> _Try it_: Report every line of the records below that includes the string "Politica".

━━ Supplied records ━━

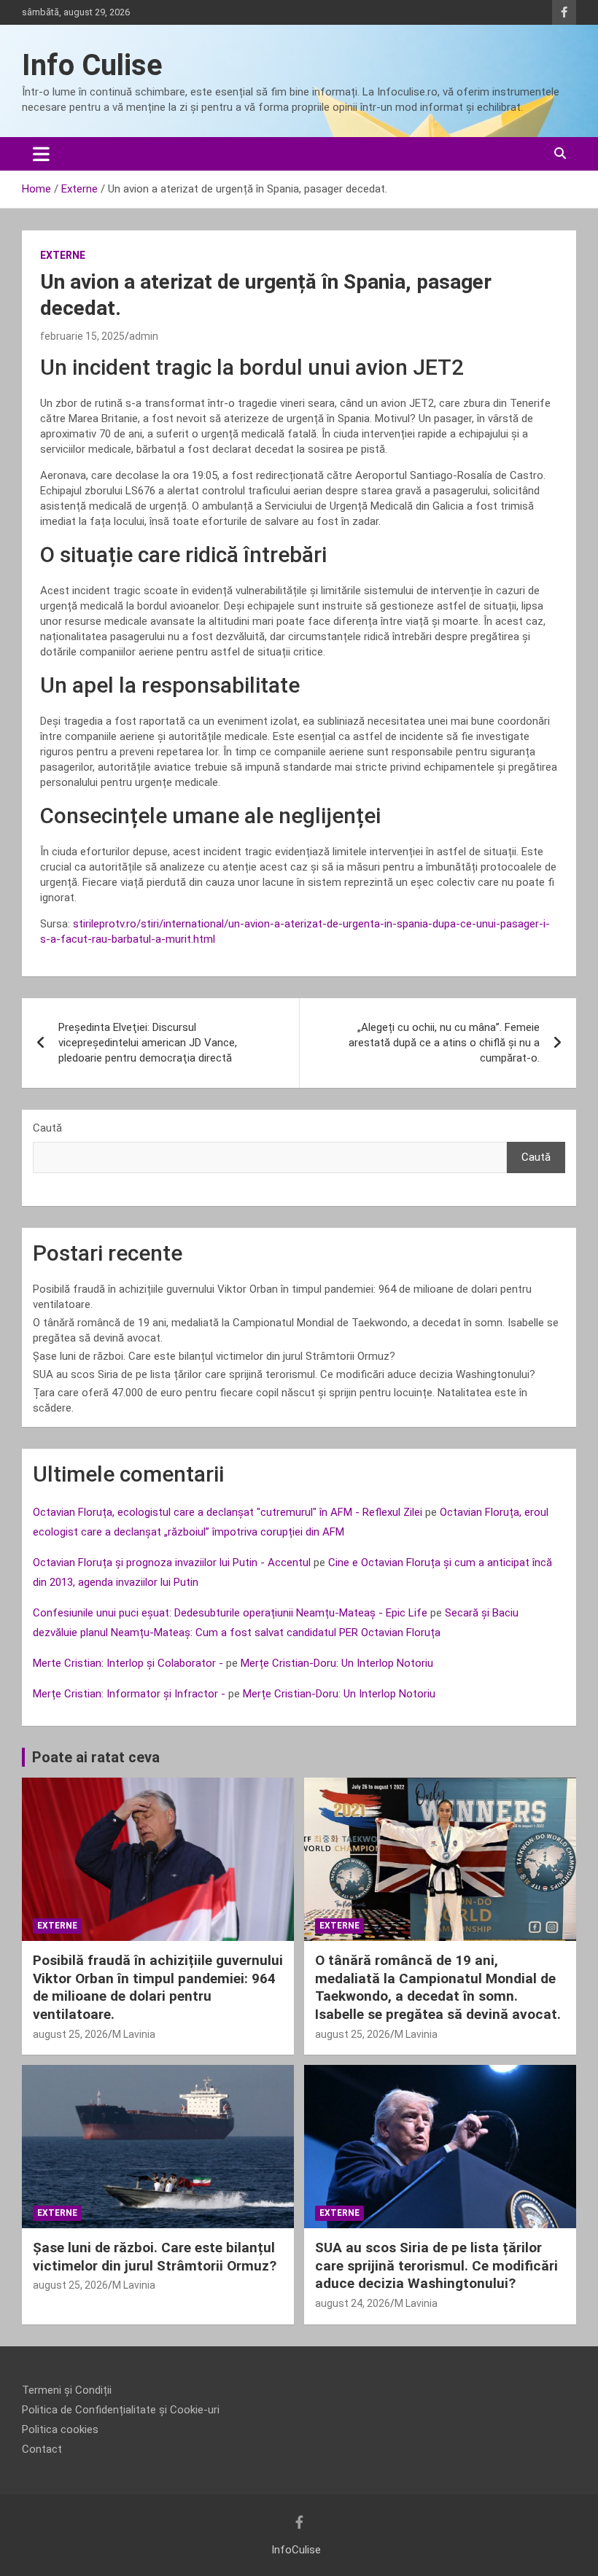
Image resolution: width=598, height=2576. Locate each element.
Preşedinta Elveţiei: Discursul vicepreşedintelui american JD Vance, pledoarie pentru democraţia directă (147, 1043)
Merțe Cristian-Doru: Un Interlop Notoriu (337, 1663)
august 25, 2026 (70, 2034)
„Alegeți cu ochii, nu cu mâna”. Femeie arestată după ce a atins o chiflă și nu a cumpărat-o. (444, 1043)
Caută (47, 1128)
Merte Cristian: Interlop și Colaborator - (128, 1663)
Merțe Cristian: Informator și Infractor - (129, 1693)
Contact (42, 2449)
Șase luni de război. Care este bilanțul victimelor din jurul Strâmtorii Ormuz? (214, 1356)
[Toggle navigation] (41, 154)
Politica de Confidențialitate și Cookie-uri (121, 2409)
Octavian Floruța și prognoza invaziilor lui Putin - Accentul (172, 1562)
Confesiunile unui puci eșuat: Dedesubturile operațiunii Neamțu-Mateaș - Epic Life (230, 1612)
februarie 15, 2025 (82, 336)
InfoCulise (296, 2549)
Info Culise (92, 65)
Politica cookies (60, 2429)
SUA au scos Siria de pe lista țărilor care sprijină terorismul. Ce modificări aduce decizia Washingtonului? (284, 1374)
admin (143, 336)
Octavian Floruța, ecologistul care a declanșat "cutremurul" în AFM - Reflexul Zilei (227, 1512)
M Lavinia (133, 2034)
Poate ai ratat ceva (96, 1757)
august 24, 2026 (352, 2303)
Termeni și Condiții (67, 2390)
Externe (62, 255)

━━━

> _Expected answer_:
Politica de Confidențialitate și Cookie-uri (121, 2409)
Politica cookies (60, 2429)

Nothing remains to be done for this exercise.